EXERCISE INSTRUCTIONS: Transcribe all of the data exactly, leaving nothing out.

[Items from a data source]
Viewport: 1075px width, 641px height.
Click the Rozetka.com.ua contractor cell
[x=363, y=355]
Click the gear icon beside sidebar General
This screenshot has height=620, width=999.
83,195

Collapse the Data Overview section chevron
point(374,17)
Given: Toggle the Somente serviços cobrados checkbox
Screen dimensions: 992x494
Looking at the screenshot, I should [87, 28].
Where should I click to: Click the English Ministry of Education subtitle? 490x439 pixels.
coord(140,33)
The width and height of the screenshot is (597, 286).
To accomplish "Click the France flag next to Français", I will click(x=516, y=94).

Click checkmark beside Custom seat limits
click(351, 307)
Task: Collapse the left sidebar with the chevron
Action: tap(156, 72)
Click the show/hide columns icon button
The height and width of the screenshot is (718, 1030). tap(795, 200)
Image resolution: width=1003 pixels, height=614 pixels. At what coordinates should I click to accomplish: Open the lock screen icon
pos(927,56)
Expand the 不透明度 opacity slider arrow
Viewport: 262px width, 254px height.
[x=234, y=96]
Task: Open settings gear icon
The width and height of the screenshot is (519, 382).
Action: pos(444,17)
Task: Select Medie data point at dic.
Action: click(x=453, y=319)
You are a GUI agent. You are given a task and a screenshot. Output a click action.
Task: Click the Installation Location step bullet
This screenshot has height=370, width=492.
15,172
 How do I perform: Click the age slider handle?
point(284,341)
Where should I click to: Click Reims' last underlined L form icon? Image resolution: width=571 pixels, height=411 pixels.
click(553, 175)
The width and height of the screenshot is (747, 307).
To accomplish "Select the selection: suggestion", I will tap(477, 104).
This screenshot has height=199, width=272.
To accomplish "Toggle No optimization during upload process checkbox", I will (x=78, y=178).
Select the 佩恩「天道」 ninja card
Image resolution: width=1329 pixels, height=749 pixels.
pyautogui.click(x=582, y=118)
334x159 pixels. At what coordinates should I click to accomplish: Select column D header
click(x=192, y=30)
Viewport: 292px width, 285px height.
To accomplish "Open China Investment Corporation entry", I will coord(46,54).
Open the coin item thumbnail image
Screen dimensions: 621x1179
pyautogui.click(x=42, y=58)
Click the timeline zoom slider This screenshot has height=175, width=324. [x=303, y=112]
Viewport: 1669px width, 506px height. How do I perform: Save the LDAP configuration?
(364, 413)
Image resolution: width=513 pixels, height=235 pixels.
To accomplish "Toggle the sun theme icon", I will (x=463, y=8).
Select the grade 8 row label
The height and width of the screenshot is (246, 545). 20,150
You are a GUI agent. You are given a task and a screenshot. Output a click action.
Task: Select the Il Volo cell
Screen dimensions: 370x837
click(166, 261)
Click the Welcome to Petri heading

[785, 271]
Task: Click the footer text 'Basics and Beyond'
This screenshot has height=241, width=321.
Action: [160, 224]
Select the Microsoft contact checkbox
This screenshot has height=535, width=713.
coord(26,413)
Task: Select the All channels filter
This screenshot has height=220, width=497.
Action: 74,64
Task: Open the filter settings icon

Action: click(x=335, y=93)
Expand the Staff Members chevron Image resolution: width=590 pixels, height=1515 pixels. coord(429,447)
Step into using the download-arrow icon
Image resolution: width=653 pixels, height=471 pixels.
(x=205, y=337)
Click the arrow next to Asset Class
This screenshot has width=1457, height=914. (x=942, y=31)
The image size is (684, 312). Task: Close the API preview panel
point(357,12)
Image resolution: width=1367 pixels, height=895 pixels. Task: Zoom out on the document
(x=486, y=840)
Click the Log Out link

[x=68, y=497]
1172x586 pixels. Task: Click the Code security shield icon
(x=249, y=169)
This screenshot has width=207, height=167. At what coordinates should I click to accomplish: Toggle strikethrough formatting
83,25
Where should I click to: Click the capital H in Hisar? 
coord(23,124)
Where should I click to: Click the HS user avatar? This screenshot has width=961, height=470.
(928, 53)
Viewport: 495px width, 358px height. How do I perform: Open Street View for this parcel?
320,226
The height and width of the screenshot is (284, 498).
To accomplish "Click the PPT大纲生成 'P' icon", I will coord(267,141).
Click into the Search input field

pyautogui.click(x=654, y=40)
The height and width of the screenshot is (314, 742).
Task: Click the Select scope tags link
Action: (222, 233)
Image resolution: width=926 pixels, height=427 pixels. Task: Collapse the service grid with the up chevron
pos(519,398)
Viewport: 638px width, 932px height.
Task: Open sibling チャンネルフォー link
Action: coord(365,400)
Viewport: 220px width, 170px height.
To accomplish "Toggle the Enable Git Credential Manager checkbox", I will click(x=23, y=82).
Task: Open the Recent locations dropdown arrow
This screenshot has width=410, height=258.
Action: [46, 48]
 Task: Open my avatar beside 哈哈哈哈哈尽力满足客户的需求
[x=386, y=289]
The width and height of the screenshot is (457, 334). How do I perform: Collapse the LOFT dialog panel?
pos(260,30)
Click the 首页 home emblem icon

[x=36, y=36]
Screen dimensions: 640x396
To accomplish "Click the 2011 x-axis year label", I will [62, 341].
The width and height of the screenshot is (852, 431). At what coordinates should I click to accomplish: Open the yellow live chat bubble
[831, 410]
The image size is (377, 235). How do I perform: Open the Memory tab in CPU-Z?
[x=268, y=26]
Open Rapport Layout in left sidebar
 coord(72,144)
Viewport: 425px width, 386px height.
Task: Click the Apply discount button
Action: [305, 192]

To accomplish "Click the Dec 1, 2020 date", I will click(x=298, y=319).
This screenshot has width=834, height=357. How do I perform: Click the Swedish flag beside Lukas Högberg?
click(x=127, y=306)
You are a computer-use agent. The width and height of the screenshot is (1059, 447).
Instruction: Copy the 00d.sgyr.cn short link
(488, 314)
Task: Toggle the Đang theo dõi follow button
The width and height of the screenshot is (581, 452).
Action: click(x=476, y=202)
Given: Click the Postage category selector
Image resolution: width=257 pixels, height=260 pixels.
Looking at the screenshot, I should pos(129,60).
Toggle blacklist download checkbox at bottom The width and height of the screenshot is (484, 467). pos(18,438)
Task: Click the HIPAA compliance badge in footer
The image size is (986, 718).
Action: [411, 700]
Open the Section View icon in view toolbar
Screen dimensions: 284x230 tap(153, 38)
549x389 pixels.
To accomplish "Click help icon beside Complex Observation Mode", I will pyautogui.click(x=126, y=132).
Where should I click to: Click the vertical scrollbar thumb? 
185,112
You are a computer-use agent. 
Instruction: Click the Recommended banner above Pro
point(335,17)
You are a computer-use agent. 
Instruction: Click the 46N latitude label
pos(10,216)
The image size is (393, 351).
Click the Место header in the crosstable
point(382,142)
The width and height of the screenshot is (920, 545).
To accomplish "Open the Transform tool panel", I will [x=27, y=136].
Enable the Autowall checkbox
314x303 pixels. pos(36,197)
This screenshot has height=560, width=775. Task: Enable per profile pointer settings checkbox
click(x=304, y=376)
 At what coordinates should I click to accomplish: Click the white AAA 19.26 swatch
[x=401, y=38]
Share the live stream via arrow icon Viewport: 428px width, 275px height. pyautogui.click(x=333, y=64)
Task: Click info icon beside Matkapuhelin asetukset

SOLUTION FOR THIS TASK:
Viewport: 1075px width, 641px height.
Click the Rozetka.com.ua contractor cell
[x=363, y=355]
Click the gear icon beside sidebar General
This screenshot has height=620, width=999.
83,195

Collapse the Data Overview section chevron
point(374,17)
Given: Toggle the Somente serviços cobrados checkbox
Screen dimensions: 992x494
Looking at the screenshot, I should [87, 28].
Where should I click to: Click the English Ministry of Education subtitle? 490x439 pixels.
coord(140,33)
The width and height of the screenshot is (597, 286).
To accomplish "Click the France flag next to Français", I will click(x=516, y=94).

Click checkmark beside Custom seat limits
click(351, 307)
Task: Collapse the left sidebar with the chevron
Action: tap(156, 72)
Click the show/hide columns icon button
The height and width of the screenshot is (718, 1030). tap(795, 200)
Image resolution: width=1003 pixels, height=614 pixels. At what coordinates should I click to accomplish: Open the lock screen icon
pos(927,56)
Expand the 不透明度 opacity slider arrow
Viewport: 262px width, 254px height.
[x=234, y=96]
Task: Open settings gear icon
The width and height of the screenshot is (519, 382).
Action: pos(444,17)
Task: Select Medie data point at dic.
Action: click(x=453, y=319)
You are a GUI agent. You are given a task and a screenshot. Output a click action.
Task: Click the Installation Location step bullet
This screenshot has height=370, width=492.
15,172
 How do I perform: Click the age slider handle?
point(284,341)
Where should I click to: Click Reims' last underlined L form icon? Image resolution: width=571 pixels, height=411 pixels.
click(553, 175)
The width and height of the screenshot is (747, 307).
To accomplish "Select the selection: suggestion", I will tap(477, 104).
This screenshot has height=199, width=272.
To accomplish "Toggle No optimization during upload process checkbox", I will (x=78, y=178).
Select the 佩恩「天道」 ninja card
Image resolution: width=1329 pixels, height=749 pixels.
pyautogui.click(x=582, y=118)
334x159 pixels. At what coordinates should I click to accomplish: Select column D header
click(x=192, y=30)
Viewport: 292px width, 285px height.
To accomplish "Open China Investment Corporation entry", I will coord(46,54).
Open the coin item thumbnail image
Screen dimensions: 621x1179
pyautogui.click(x=42, y=58)
Click the timeline zoom slider This screenshot has height=175, width=324. [x=303, y=112]
Viewport: 1669px width, 506px height. How do I perform: Save the LDAP configuration?
(364, 413)
Image resolution: width=513 pixels, height=235 pixels.
To accomplish "Toggle the sun theme icon", I will (x=463, y=8).
Select the grade 8 row label
The height and width of the screenshot is (246, 545). 20,150
You are a GUI agent. You are given a task and a screenshot. Output a click action.
Task: Select the Il Volo cell
Screen dimensions: 370x837
click(166, 261)
Click the Welcome to Petri heading

[785, 271]
Task: Click the footer text 'Basics and Beyond'
This screenshot has height=241, width=321.
Action: [160, 224]
Select the Microsoft contact checkbox
This screenshot has height=535, width=713.
coord(26,413)
Task: Select the All channels filter
This screenshot has height=220, width=497.
Action: 74,64
Task: Open the filter settings icon

Action: click(x=335, y=93)
Expand the Staff Members chevron Image resolution: width=590 pixels, height=1515 pixels. coord(429,447)
Step into using the download-arrow icon
Image resolution: width=653 pixels, height=471 pixels.
(x=205, y=337)
Click the arrow next to Asset Class
This screenshot has width=1457, height=914. (x=942, y=31)
The image size is (684, 312). Task: Close the API preview panel
point(357,12)
Image resolution: width=1367 pixels, height=895 pixels. Task: Zoom out on the document
(x=486, y=840)
Click the Log Out link

[x=68, y=497]
1172x586 pixels. Task: Click the Code security shield icon
(x=249, y=169)
This screenshot has width=207, height=167. At what coordinates should I click to accomplish: Toggle strikethrough formatting
83,25
Where should I click to: Click the capital H in Hisar? 
coord(23,124)
Where should I click to: Click the HS user avatar? This screenshot has width=961, height=470.
(928, 53)
Viewport: 495px width, 358px height. How do I perform: Open Street View for this parcel?
320,226
The height and width of the screenshot is (284, 498).
To accomplish "Click the PPT大纲生成 'P' icon", I will coord(267,141).
Click into the Search input field

pyautogui.click(x=654, y=40)
The height and width of the screenshot is (314, 742).
Task: Click the Select scope tags link
Action: (222, 233)
Image resolution: width=926 pixels, height=427 pixels. Task: Collapse the service grid with the up chevron
pos(519,398)
Viewport: 638px width, 932px height.
Task: Open sibling チャンネルフォー link
Action: coord(365,400)
Viewport: 220px width, 170px height.
To accomplish "Toggle the Enable Git Credential Manager checkbox", I will click(x=23, y=82).
Task: Open the Recent locations dropdown arrow
This screenshot has width=410, height=258.
Action: [46, 48]
 Task: Open my avatar beside 哈哈哈哈哈尽力满足客户的需求
[x=386, y=289]
The width and height of the screenshot is (457, 334). How do I perform: Collapse the LOFT dialog panel?
pos(260,30)
Click the 首页 home emblem icon

[x=36, y=36]
Screen dimensions: 640x396
To accomplish "Click the 2011 x-axis year label", I will [62, 341].
The width and height of the screenshot is (852, 431). At what coordinates should I click to accomplish: Open the yellow live chat bubble
[831, 410]
The image size is (377, 235). How do I perform: Open the Memory tab in CPU-Z?
[x=268, y=26]
Open Rapport Layout in left sidebar
 coord(72,144)
Viewport: 425px width, 386px height.
Task: Click the Apply discount button
Action: [305, 192]

To accomplish "Click the Dec 1, 2020 date", I will click(x=298, y=319).
This screenshot has width=834, height=357. How do I perform: Click the Swedish flag beside Lukas Högberg?
click(x=127, y=306)
You are a computer-use agent. The width and height of the screenshot is (1059, 447).
Instruction: Copy the 00d.sgyr.cn short link
(488, 314)
Task: Toggle the Đang theo dõi follow button
The width and height of the screenshot is (581, 452).
Action: click(x=476, y=202)
Given: Click the Postage category selector
Image resolution: width=257 pixels, height=260 pixels.
Looking at the screenshot, I should pos(129,60).
Toggle blacklist download checkbox at bottom The width and height of the screenshot is (484, 467). pos(18,438)
Task: Click the HIPAA compliance badge in footer
The image size is (986, 718).
Action: [411, 700]
Open the Section View icon in view toolbar
Screen dimensions: 284x230 tap(153, 38)
549x389 pixels.
To accomplish "Click help icon beside Complex Observation Mode", I will pyautogui.click(x=126, y=132).
Where should I click to: Click the vertical scrollbar thumb? 
185,112
You are a computer-use agent. 
Instruction: Click the Recommended banner above Pro
point(335,17)
You are a computer-use agent. 
Instruction: Click the 46N latitude label
pos(10,216)
The image size is (393, 351).
Click the Место header in the crosstable
point(382,142)
The width and height of the screenshot is (920, 545).
To accomplish "Open the Transform tool panel", I will [x=27, y=136].
Enable the Autowall checkbox
314x303 pixels. pos(36,197)
This screenshot has height=560, width=775. Task: Enable per profile pointer settings checkbox
click(x=304, y=376)
 At what coordinates should I click to accomplish: Click the white AAA 19.26 swatch
[x=401, y=38]
Share the live stream via arrow icon Viewport: 428px width, 275px height. pyautogui.click(x=333, y=64)
Task: Click info icon beside Matkapuhelin asetukset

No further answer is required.